Sunday, January 23, 2011

Jan is almost...

GONE!  Man...where does the time go?  I know for us here its been pretty busy.  I've been thinking to myself that time has sure flown since we came back to Laredo.  It almost seems like yesterday when we left a very cool Germany and stepped foot in Dallas Tx and the HEAT slapped us straight! Really, we were thinking we made a mistake coming back to Texas. 



Now we have been back for just over 5 years and in less than a year Rebekah will be in high school.  It is scary.  I want my baby back :'o( but time still marches on. Less than 5 years and Rebekah will be graduating from high school.  Oh boy...and so it will go on 2 years after that with Erykah and then Monikah and Jesykah.  Its almost like seeing your life in fast forward.  I have to remind myself that I need to stop thinking SO much of time flying. 

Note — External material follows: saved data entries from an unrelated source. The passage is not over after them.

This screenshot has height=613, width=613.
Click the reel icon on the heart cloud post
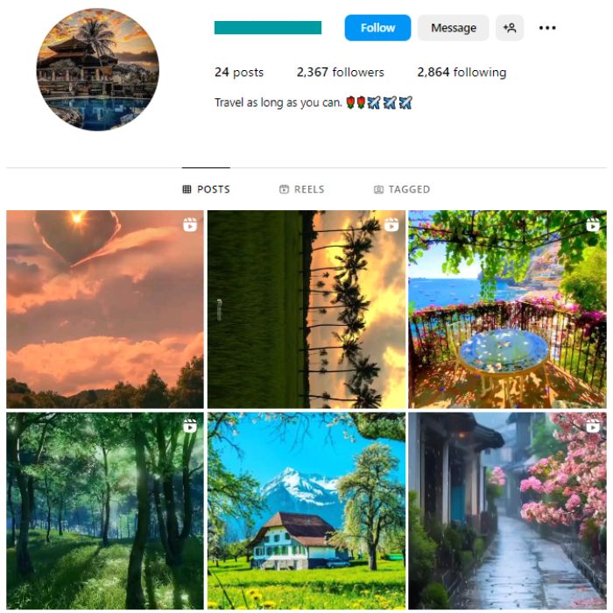tap(190, 225)
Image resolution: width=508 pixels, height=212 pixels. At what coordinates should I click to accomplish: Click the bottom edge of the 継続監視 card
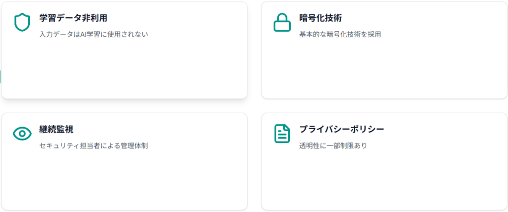[124, 210]
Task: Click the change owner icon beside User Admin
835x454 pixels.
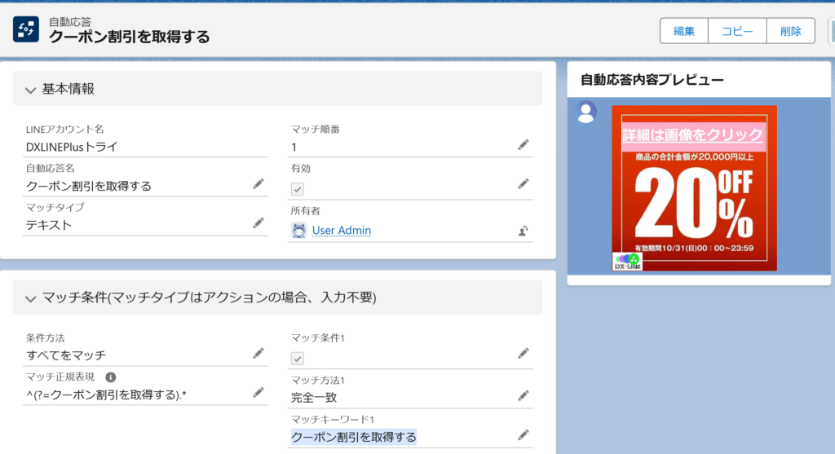Action: coord(524,231)
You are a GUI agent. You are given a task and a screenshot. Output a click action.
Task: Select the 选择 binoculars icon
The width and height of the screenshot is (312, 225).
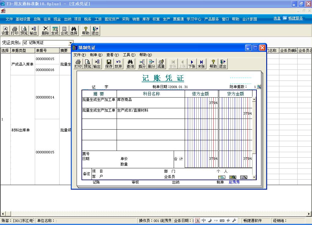tap(74, 30)
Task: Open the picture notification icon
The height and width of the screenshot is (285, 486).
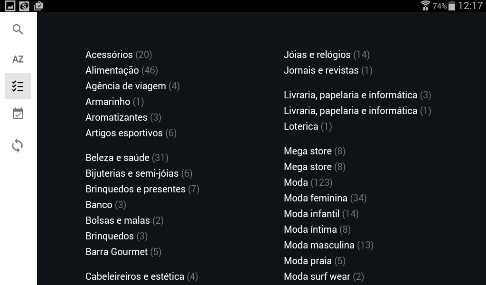Action: pyautogui.click(x=9, y=6)
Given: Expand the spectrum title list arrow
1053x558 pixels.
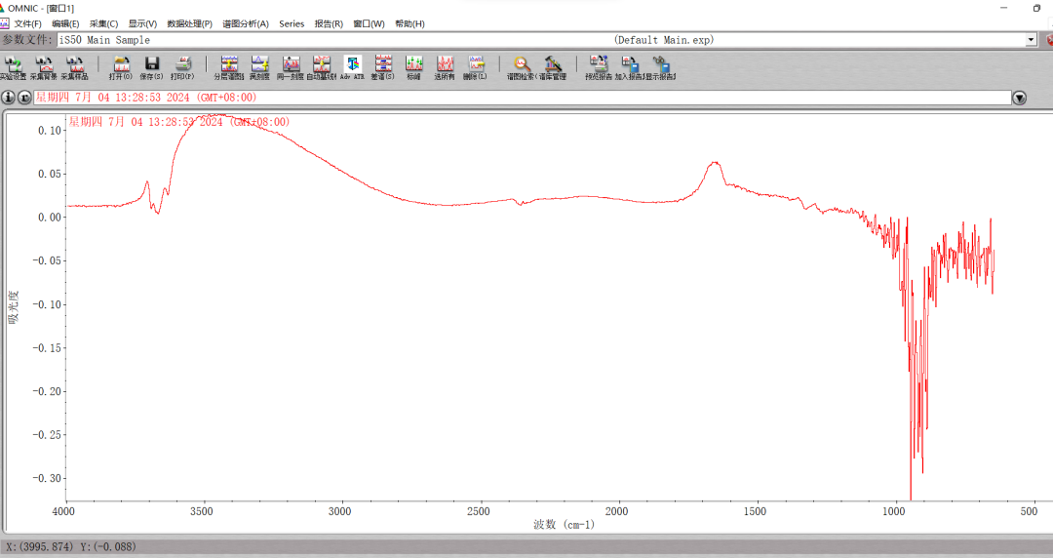Looking at the screenshot, I should tap(1020, 98).
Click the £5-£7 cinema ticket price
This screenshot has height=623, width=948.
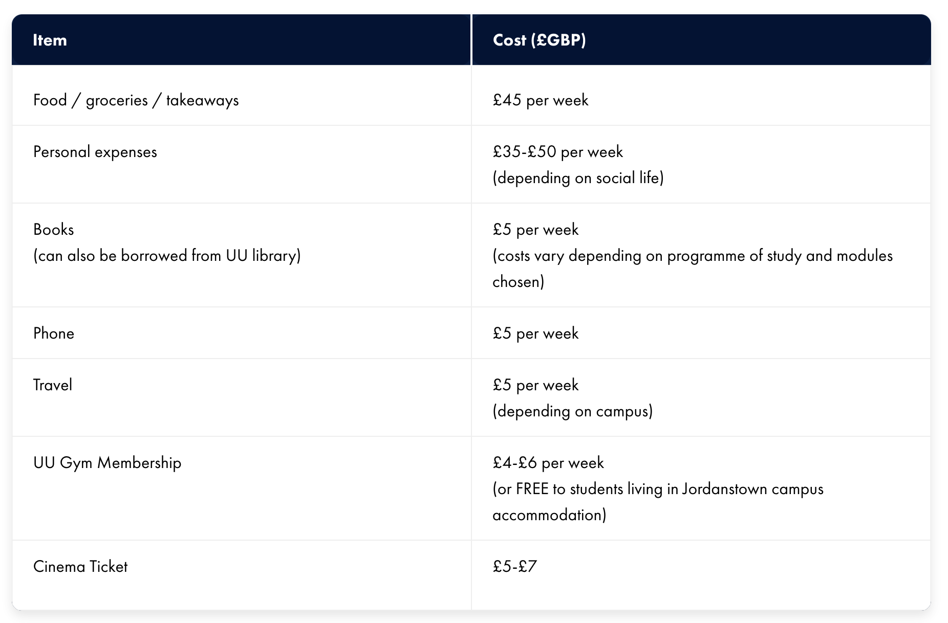tap(514, 567)
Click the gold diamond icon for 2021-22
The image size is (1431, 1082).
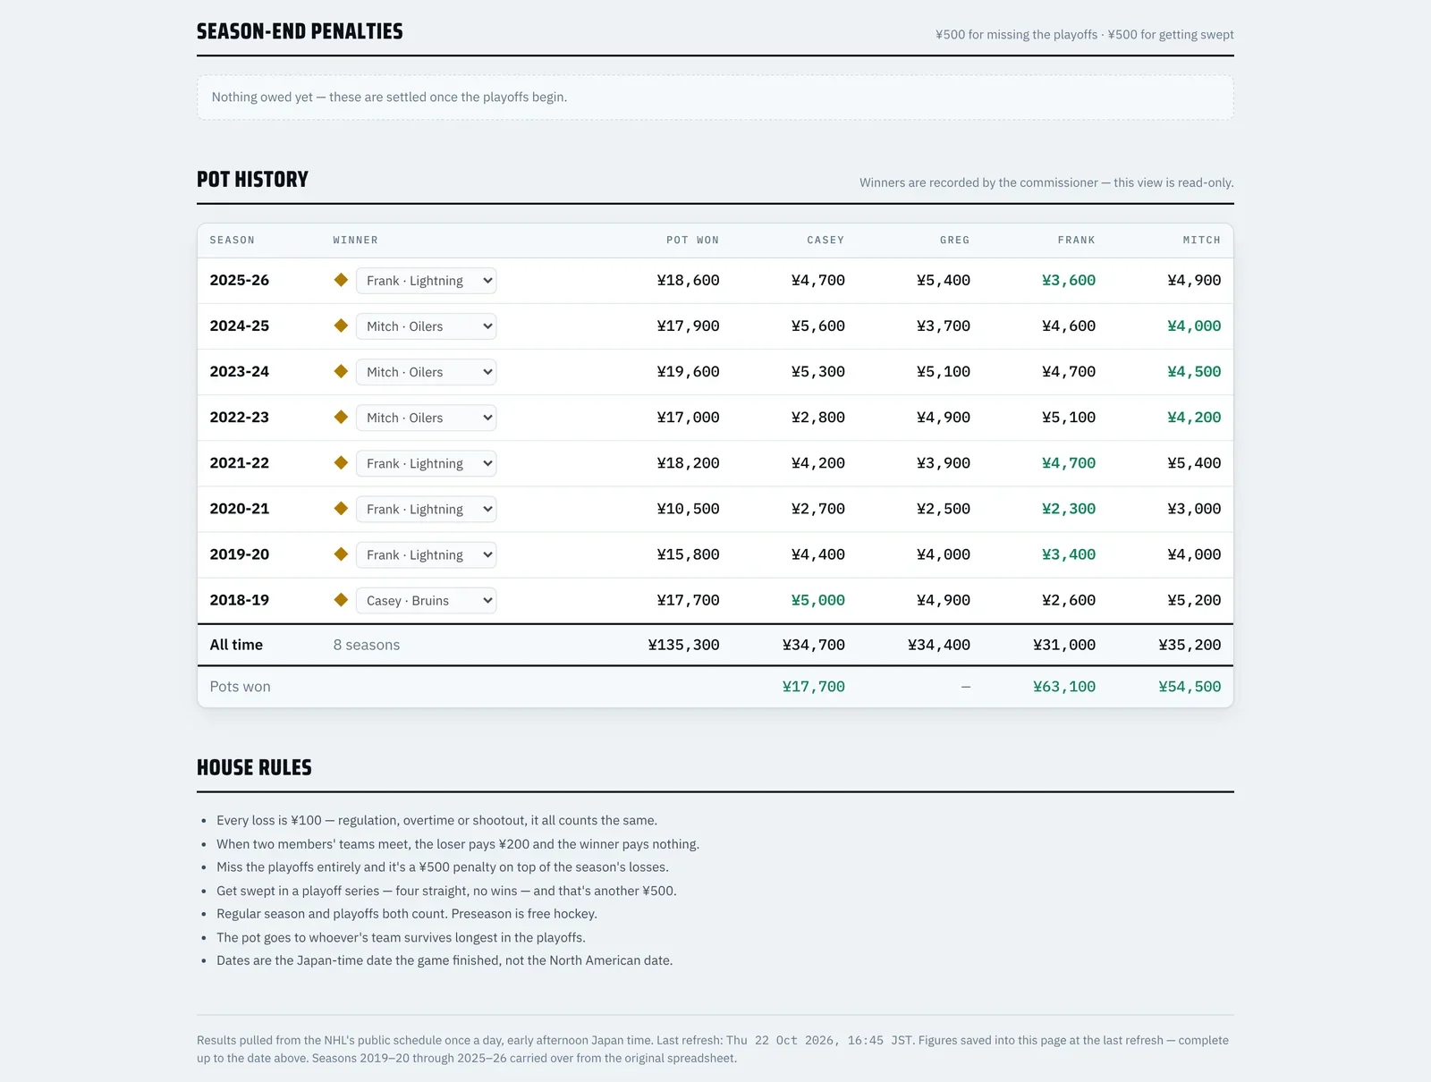341,462
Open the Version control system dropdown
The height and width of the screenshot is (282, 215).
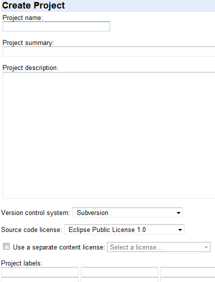[127, 213]
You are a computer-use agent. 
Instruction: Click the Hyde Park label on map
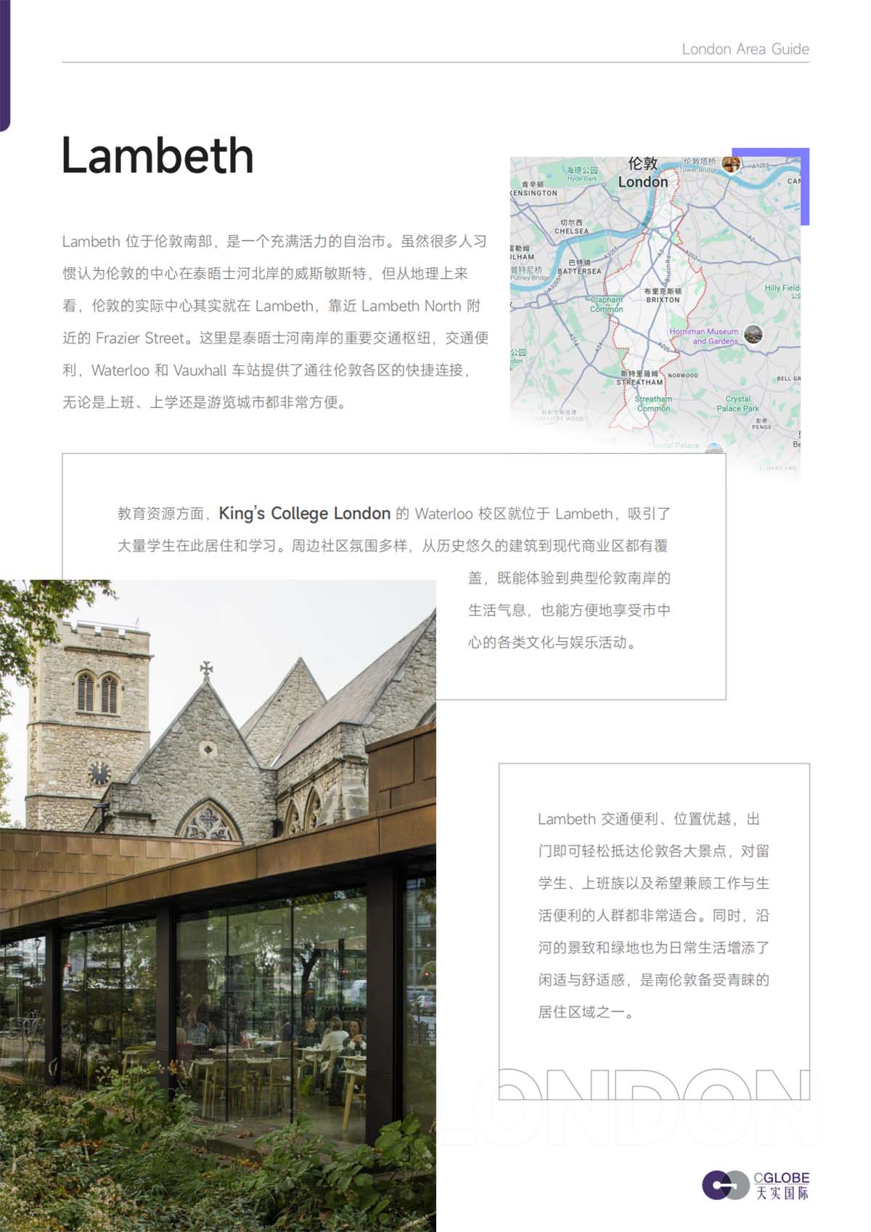582,174
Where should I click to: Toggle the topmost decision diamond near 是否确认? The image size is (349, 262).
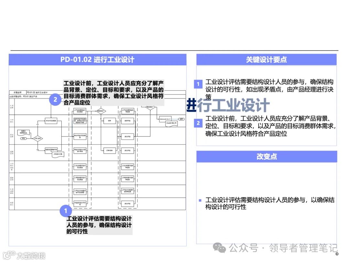(x=150, y=107)
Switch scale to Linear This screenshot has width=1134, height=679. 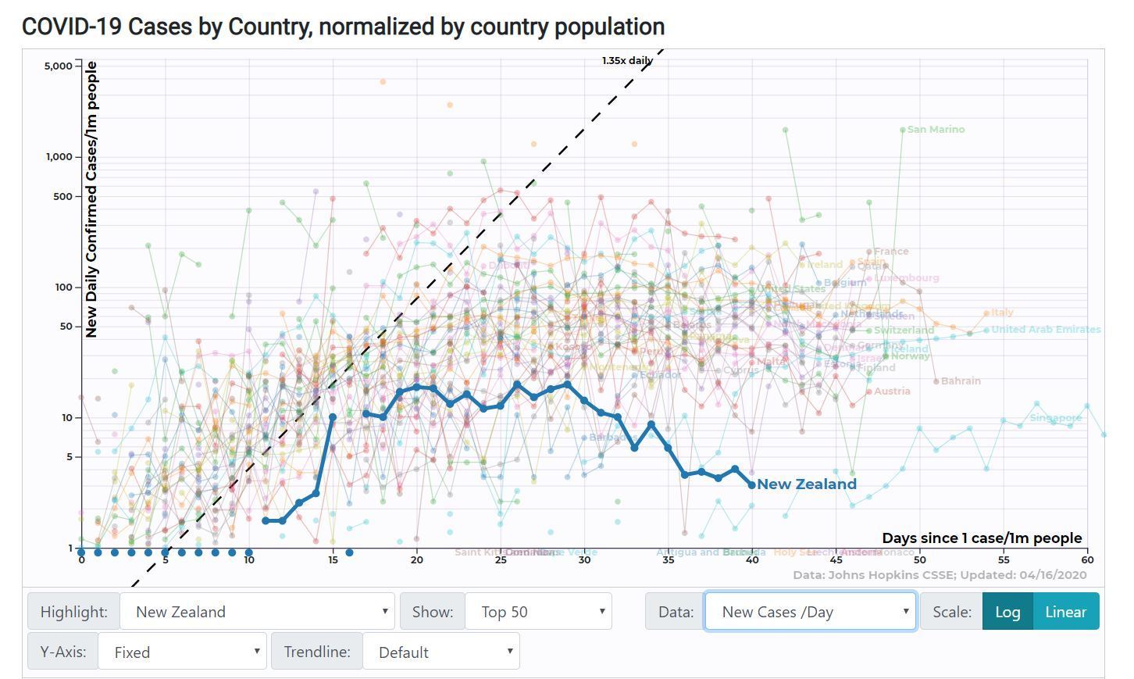(1066, 612)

So my goal is to take everyday as it comes.  I know I have to plan for tomorrow.  Marty and I were talking about scholarship possibilities for Rebekah.  Should she stay in cheer leading and hope for a full scholarship to a University...should she do other things.  She is considering going into track. Marty used to throw the discus and so did my FIL when he was in college.  So that is an idea.  As far as we know there has not been a female discus thrower here in our home town....that excelled.  So that could help her out.  Its not only the planning of Rebekahs college life...but the other 3 girls.  Its tough out there now a days.  My favorite university is making it harder for people to get into their University ...unless you belong to the class elite!  Really sucks...that they do that.  Either way...my girls will have a great future...I think about it and I fear time is slipping away from my hands.  I see it as sand falling through my fingers.  However, if I look at the flip side of it...all those little grains of sand...are memories that my girls and I create.  All the fun going to cheer competitions, practice, fundraising...going to church, jamming out here at home, all the laughs.  All those grains of sand...falling through my fingers...are falling into a big bowl..in the shape of my heart.